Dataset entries
______________________________
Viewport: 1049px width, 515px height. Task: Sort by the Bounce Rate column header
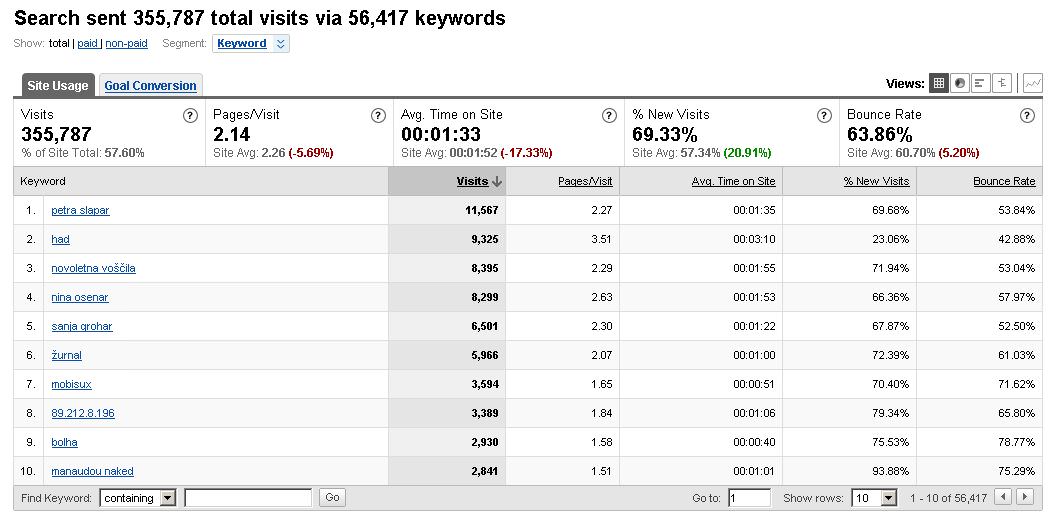1004,181
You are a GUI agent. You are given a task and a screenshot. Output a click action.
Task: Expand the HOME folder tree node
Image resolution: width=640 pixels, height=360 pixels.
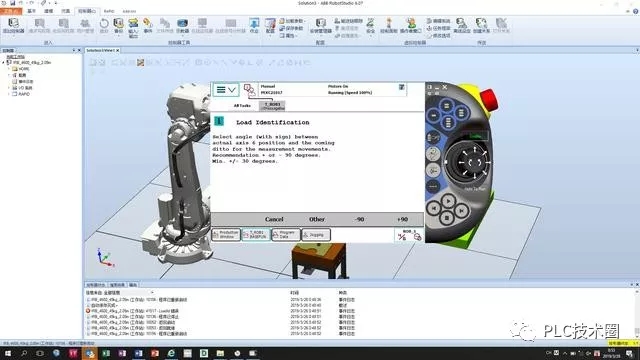coord(9,69)
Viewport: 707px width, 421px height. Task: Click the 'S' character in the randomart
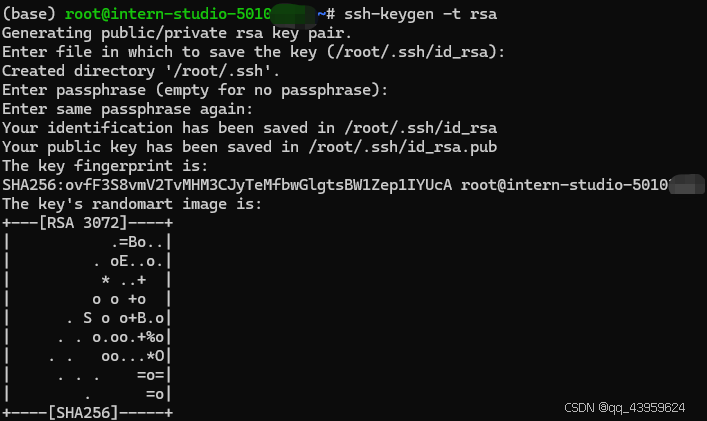click(x=87, y=318)
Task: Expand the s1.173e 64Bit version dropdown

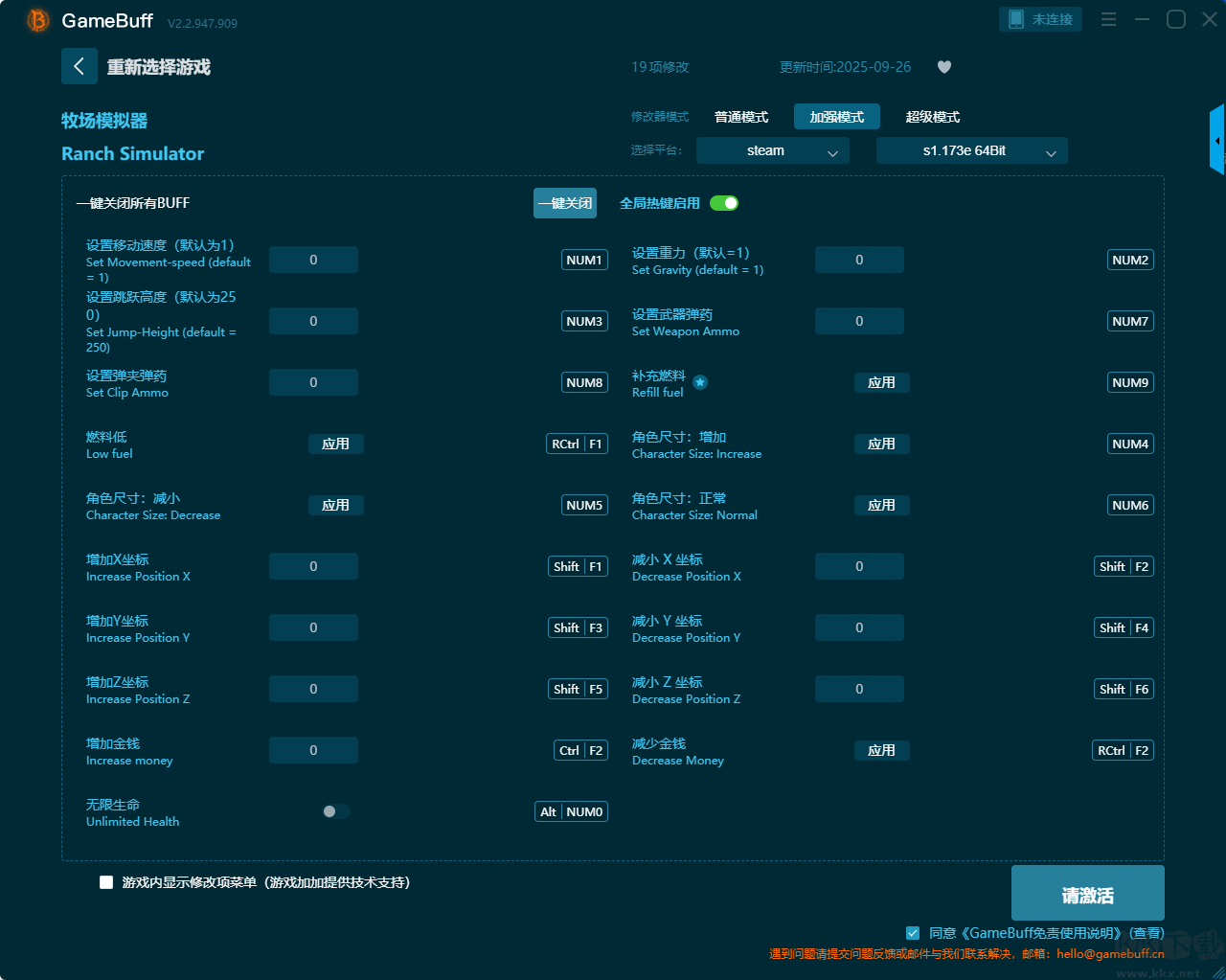Action: click(971, 150)
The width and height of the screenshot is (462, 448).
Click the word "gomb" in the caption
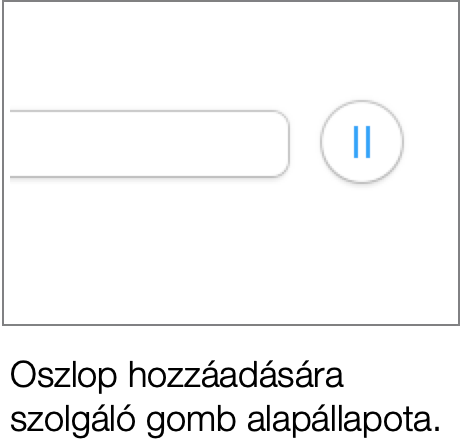tap(191, 421)
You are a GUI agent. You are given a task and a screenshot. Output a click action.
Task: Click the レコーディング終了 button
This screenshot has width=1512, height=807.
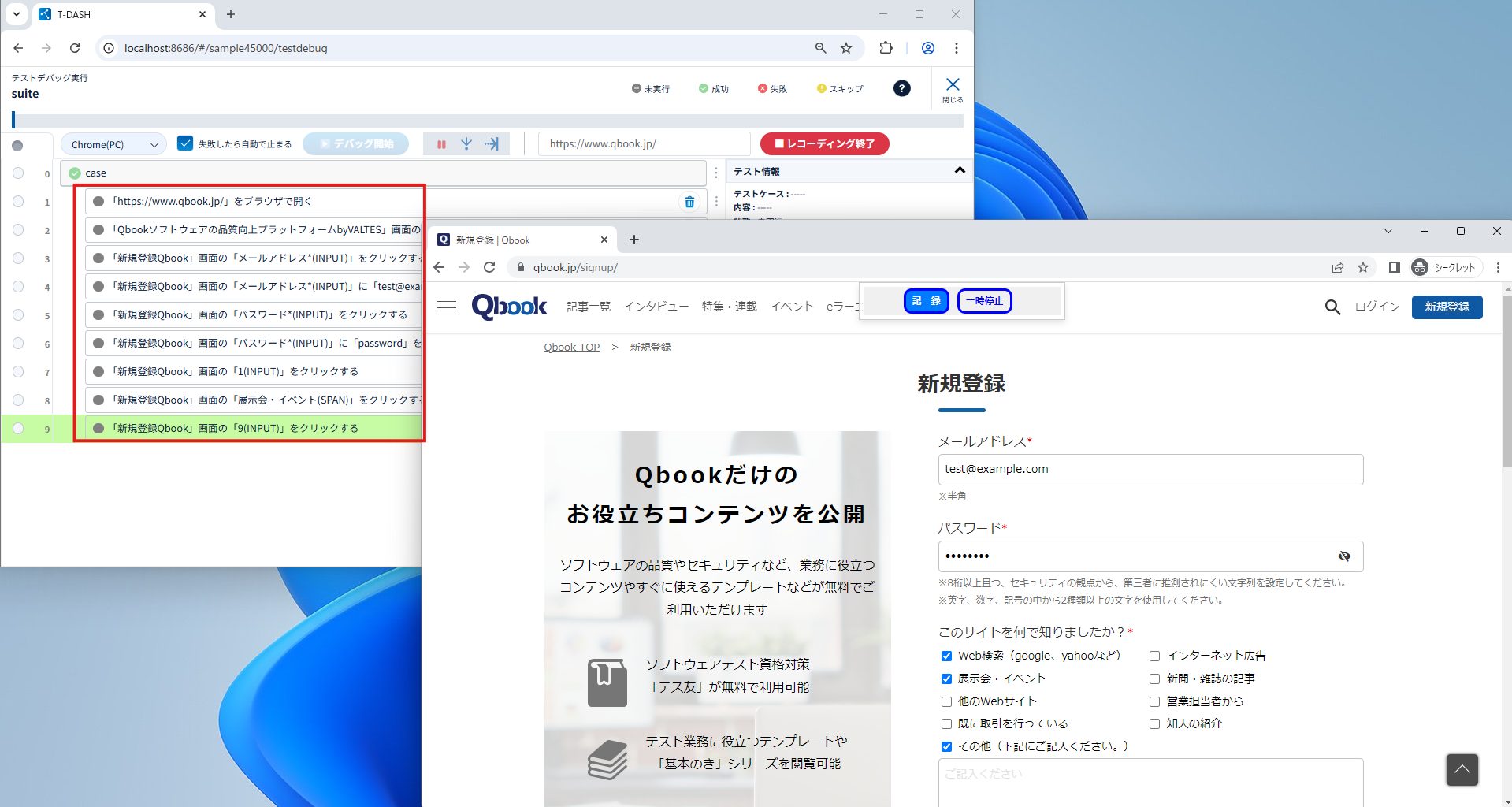pyautogui.click(x=824, y=144)
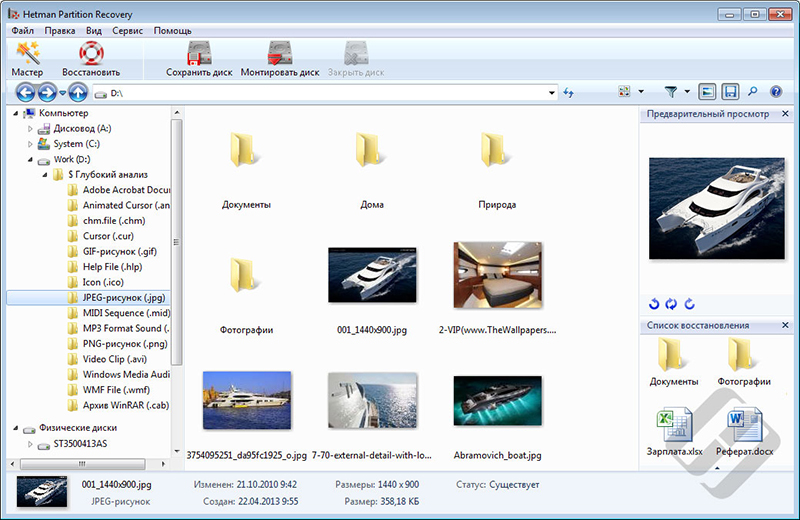800x520 pixels.
Task: Toggle the recovery list panel button
Action: pyautogui.click(x=730, y=92)
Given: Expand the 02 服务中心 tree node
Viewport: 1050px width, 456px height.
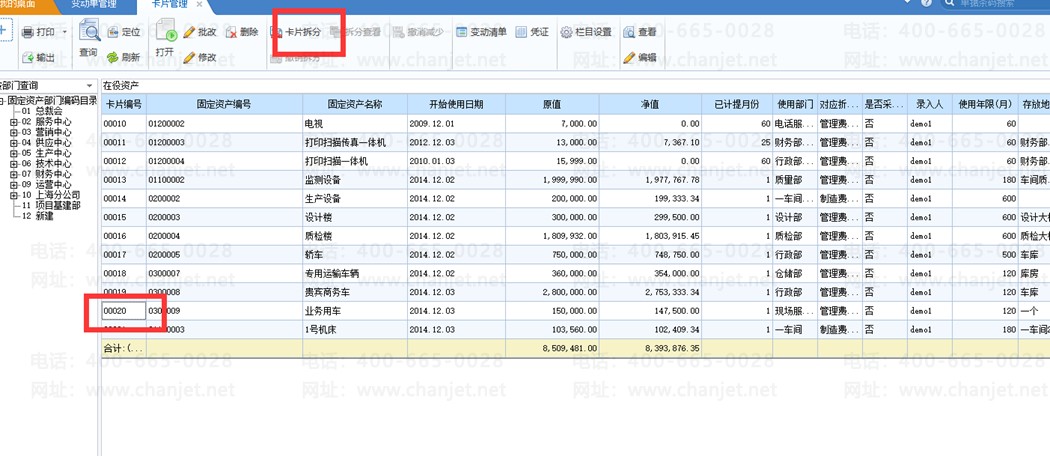Looking at the screenshot, I should 14,122.
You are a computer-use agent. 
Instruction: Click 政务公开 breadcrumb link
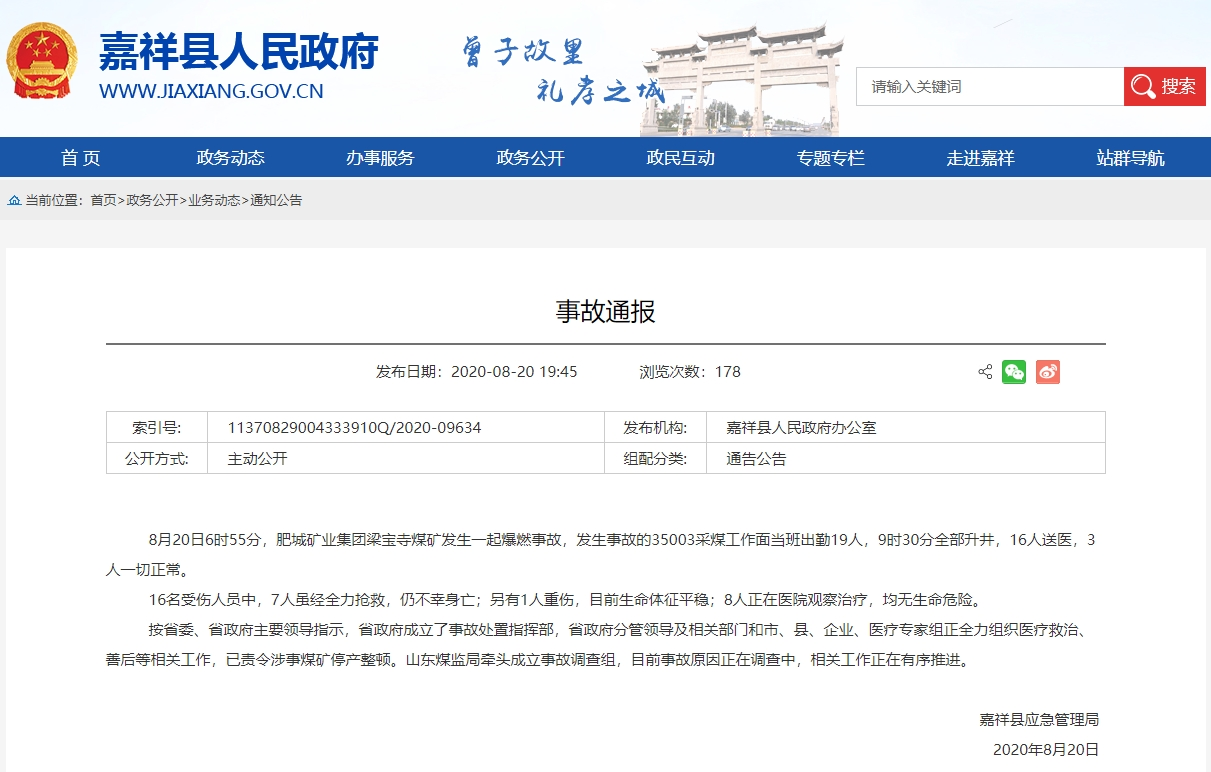pos(152,200)
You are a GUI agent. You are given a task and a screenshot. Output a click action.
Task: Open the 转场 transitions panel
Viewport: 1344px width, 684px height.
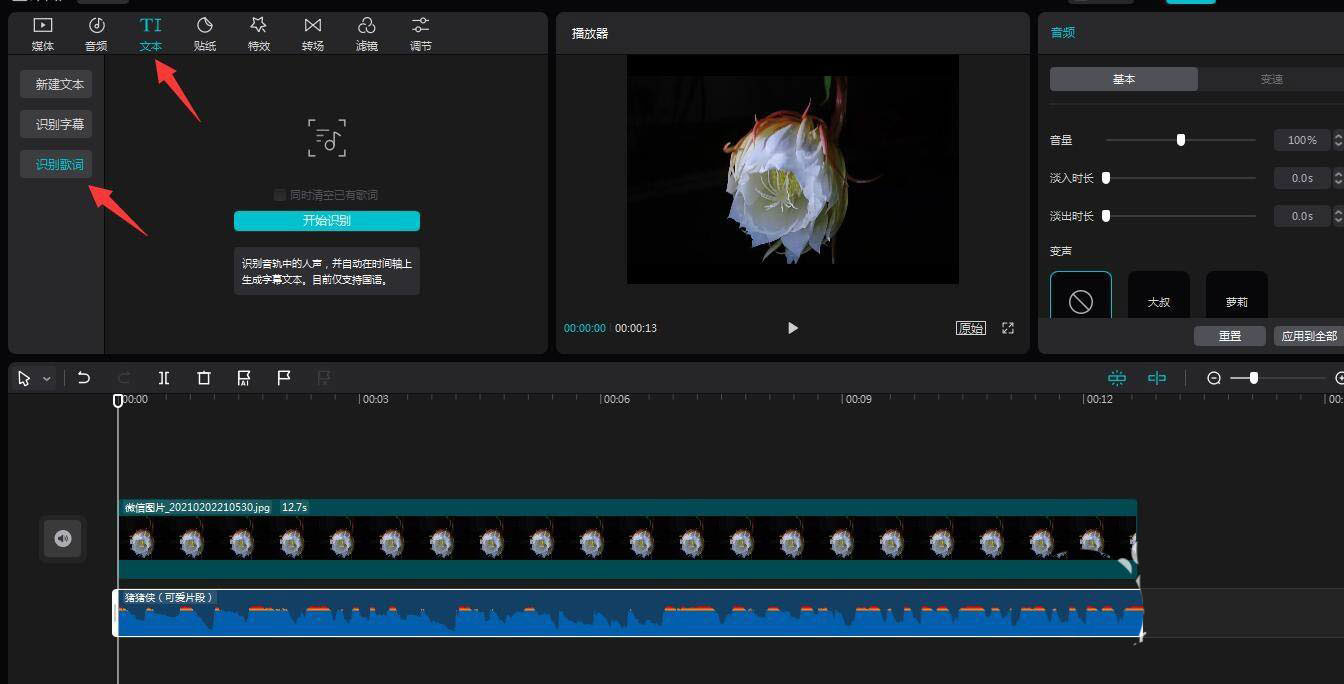313,33
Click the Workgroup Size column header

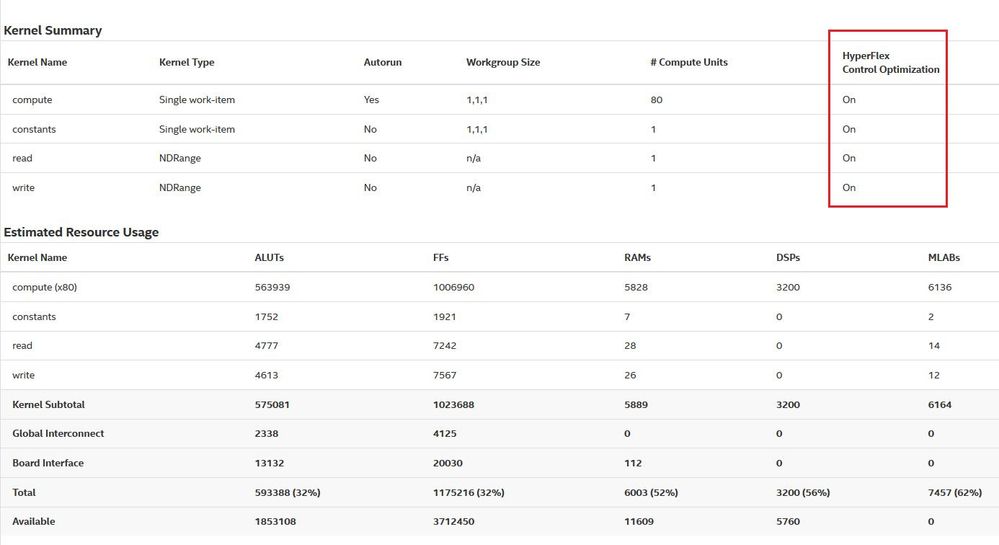tap(503, 63)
______________________________
Across all the entries, count the lines that contain "tree", and state nothing but the total.

2